Records supplied:
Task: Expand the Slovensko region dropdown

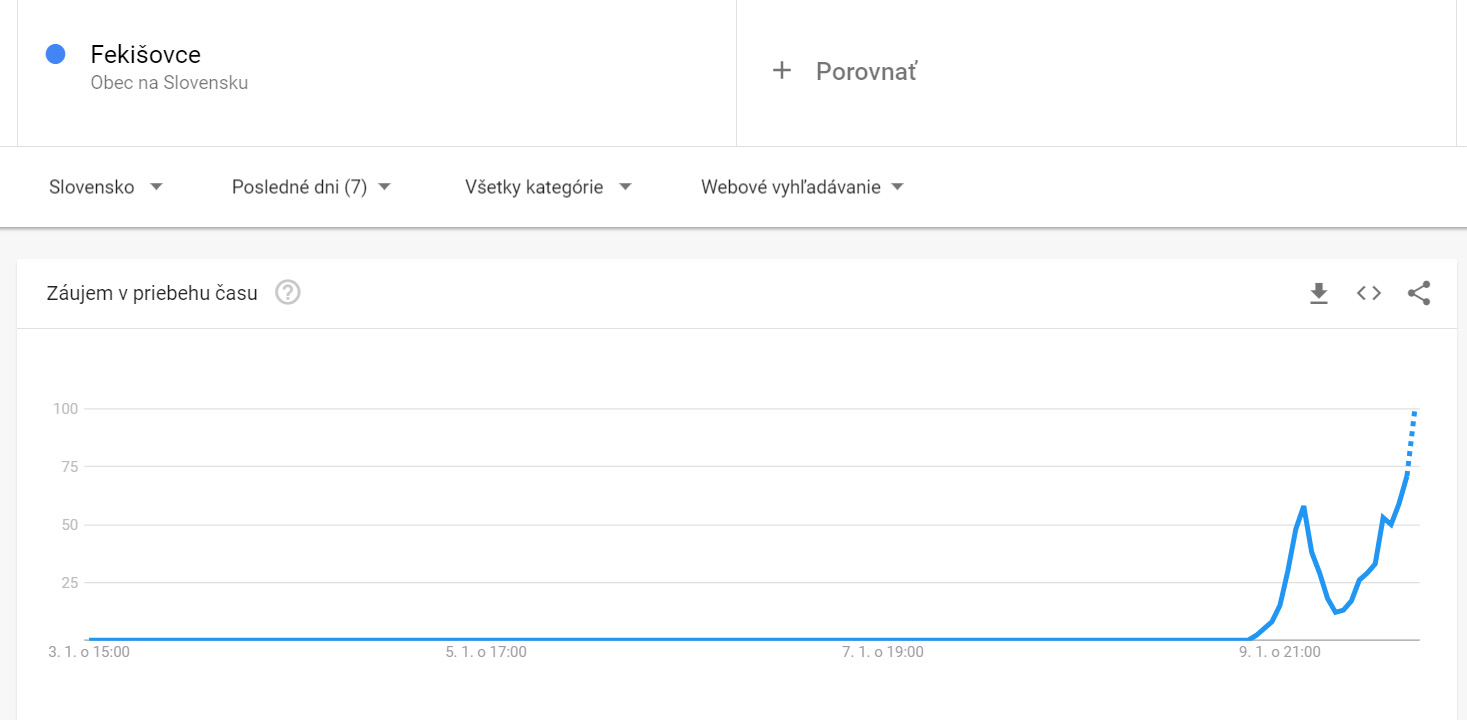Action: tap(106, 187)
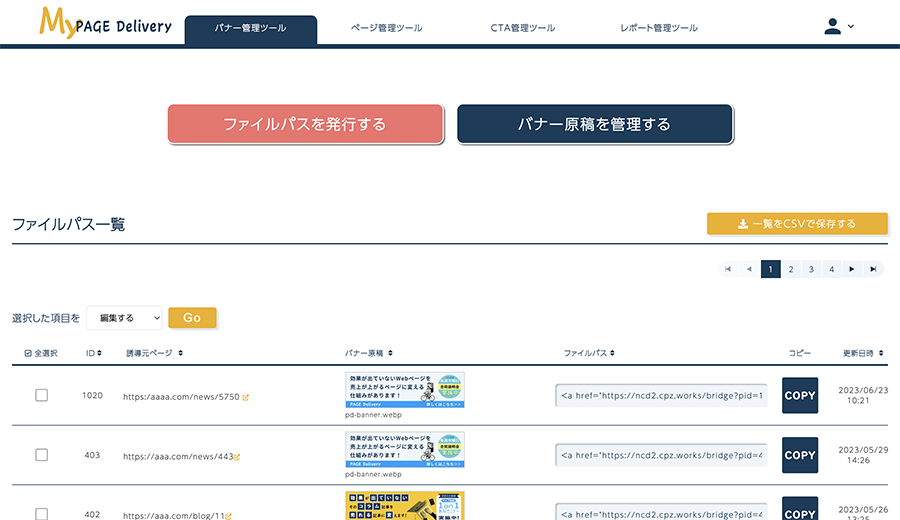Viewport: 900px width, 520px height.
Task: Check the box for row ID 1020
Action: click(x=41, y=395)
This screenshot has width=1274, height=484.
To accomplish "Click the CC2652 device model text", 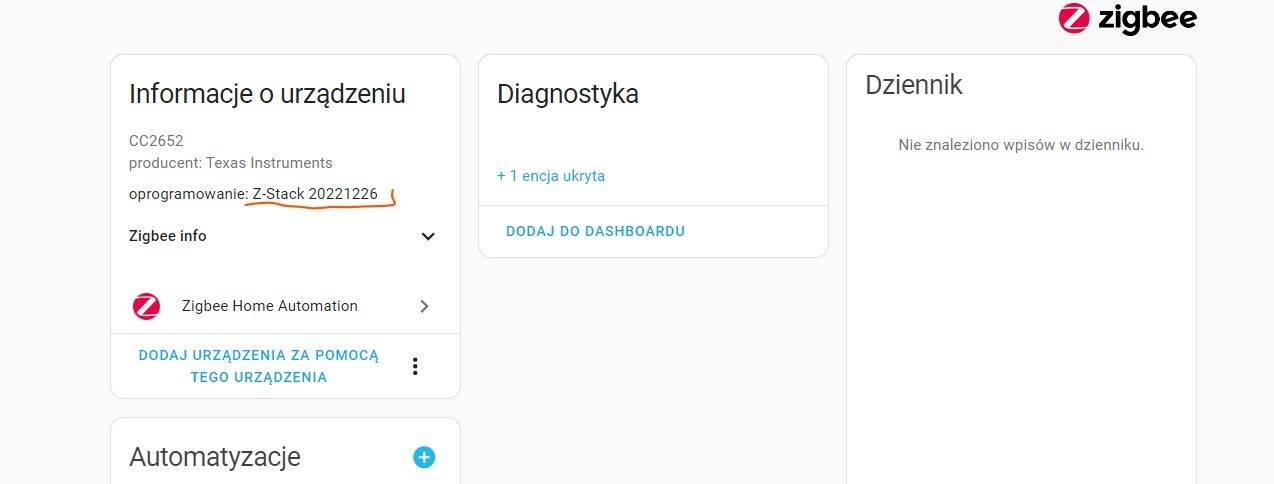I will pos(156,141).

Work to complete: The answer must be the lines from the first one in the records through the line containing "This screenshot has width=1274, height=484.", copied exactly, with no pictures.

Output:
Task: Expand the Slovensko region dropdown

Action: tap(106, 187)
Viewport: 900px width, 520px height.
Task: Check the box for row ID 1020
Action: click(x=41, y=395)
This screenshot has width=1274, height=484.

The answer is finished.